Terán escribió este libro sobre la radicalización después de su regreso del exilio, en un momento en que muchos deseaban escribirlo, pero sólo él supo mezclar el coraje ciudadano y la precisión de historiador para seguir ideas que lo incluían en primera persona. Ese coraje fue también un rasgo de su personalidad. Le interesaban los grandes temas, los temas difíciles, que ponían a prueba su implicación subjetiva y su oficio académico.
"El exilio -afirmó Terán- me permite retomar plenamente las viejas pasiones intelectuales." ¿Por qué "viejas pasiones" en alguien que se exilió antes de cumplir los cuarenta años? La respuesta está en Nuestros años sesentas. Las "pasiones intelectuales" habían dado paso, desde el fin de esa década, a las formas más agudas de la política militante.
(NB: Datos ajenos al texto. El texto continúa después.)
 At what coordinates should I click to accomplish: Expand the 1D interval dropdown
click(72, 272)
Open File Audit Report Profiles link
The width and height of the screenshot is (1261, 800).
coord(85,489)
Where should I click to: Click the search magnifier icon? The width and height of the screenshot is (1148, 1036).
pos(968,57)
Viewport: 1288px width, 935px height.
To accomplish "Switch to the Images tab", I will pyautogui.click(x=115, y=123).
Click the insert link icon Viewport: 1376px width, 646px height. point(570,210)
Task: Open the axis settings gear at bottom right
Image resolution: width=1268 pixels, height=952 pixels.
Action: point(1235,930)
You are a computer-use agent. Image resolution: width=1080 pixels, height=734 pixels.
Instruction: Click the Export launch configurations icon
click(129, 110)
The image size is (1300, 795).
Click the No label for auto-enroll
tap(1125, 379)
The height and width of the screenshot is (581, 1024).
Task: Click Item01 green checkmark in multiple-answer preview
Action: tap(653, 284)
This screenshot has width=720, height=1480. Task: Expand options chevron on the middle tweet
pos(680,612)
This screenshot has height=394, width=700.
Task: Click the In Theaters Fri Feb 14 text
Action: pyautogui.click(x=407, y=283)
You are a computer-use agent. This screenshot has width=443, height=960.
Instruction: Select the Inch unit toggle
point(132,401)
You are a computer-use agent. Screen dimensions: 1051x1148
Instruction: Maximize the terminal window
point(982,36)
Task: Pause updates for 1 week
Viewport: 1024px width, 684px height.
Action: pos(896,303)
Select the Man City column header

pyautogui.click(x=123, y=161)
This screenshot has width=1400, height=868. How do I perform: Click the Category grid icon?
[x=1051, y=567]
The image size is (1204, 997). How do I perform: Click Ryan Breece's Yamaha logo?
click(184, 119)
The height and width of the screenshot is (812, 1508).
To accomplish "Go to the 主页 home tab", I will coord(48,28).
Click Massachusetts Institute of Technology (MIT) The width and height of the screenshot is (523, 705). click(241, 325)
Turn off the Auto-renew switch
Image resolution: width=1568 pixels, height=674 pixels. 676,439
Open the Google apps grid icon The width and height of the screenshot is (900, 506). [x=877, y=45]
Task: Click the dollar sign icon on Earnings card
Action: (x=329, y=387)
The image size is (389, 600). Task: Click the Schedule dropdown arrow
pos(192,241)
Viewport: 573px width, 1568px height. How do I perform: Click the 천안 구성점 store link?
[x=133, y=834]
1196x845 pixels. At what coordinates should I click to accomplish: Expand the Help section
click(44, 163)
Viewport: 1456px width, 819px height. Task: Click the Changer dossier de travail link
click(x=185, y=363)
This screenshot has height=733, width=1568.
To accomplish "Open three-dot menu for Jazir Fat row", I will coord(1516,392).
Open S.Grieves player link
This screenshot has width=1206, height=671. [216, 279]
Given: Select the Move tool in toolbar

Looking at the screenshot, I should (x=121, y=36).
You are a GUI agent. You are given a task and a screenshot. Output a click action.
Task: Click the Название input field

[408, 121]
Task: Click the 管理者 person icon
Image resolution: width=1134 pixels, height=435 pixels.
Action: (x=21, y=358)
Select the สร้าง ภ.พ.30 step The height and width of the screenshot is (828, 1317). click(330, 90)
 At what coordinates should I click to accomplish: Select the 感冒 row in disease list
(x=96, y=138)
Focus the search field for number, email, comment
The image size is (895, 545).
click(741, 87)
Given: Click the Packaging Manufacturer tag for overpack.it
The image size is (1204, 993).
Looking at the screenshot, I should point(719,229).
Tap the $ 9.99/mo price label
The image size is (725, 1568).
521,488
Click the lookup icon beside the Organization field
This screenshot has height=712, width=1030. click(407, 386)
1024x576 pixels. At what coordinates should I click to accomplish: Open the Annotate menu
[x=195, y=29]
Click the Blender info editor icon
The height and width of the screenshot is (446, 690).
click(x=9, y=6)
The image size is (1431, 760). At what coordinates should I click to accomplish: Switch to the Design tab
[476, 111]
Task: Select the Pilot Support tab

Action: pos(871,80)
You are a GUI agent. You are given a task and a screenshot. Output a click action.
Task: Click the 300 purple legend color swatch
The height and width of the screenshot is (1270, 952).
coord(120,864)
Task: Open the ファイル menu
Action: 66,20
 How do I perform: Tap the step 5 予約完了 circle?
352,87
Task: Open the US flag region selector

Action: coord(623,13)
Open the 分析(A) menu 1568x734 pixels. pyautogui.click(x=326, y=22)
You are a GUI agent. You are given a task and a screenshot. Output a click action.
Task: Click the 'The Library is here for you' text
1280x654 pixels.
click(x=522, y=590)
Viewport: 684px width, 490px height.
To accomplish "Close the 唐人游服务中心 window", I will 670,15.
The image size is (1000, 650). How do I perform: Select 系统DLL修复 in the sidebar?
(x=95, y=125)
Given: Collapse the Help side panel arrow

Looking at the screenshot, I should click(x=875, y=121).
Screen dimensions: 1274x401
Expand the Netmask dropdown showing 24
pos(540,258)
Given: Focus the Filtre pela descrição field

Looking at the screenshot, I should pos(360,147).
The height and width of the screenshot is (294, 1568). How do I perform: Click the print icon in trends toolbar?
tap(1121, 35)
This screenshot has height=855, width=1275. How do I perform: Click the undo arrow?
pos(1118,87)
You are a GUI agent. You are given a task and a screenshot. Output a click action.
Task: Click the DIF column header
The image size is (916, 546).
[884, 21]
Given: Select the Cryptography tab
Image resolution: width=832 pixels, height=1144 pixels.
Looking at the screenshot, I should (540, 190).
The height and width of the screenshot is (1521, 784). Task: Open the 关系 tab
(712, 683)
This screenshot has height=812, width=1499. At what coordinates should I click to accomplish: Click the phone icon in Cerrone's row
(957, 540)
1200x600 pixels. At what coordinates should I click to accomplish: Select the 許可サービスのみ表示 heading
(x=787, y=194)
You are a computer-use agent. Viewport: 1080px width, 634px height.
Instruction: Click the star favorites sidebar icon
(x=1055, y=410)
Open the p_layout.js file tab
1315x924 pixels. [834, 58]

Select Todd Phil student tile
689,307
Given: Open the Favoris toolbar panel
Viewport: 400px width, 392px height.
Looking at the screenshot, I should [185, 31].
México, entonces, es para Terán el lugar donde retomará el camino abandonado y, además, hará posible la revelación de América latina.
Reflexivo e irónico, Terán no perdió nunca la capacidad de indignación. En 2004, escribía: "Si las utopías comunistas resultaron vanas o despóticas, los problemas de gigantesca injusticia e inequidad que denunciaron no sólo subsisten sino que se han incrementado a escalas que avergüenzan al género humano".
Tenía el sentimiento de la catástrofe presente, pero, como en el título del libro mencionado al comienzo, sostenía el principio de esperanza. Por eso también fue profesor en la Universidad de Buenos Aires y en la de Quilmes, miembro activo del Club de Cultura Socialista y del consejo de redacción de Punto de Vista. Era perfectamente consciente de las dificultades y también del imperativo de seguir pensando una salida que no duplicara los límites del presente ni los errores del pasado. Su forma de hacer historia de las ideas tuvo esa dimensión moral.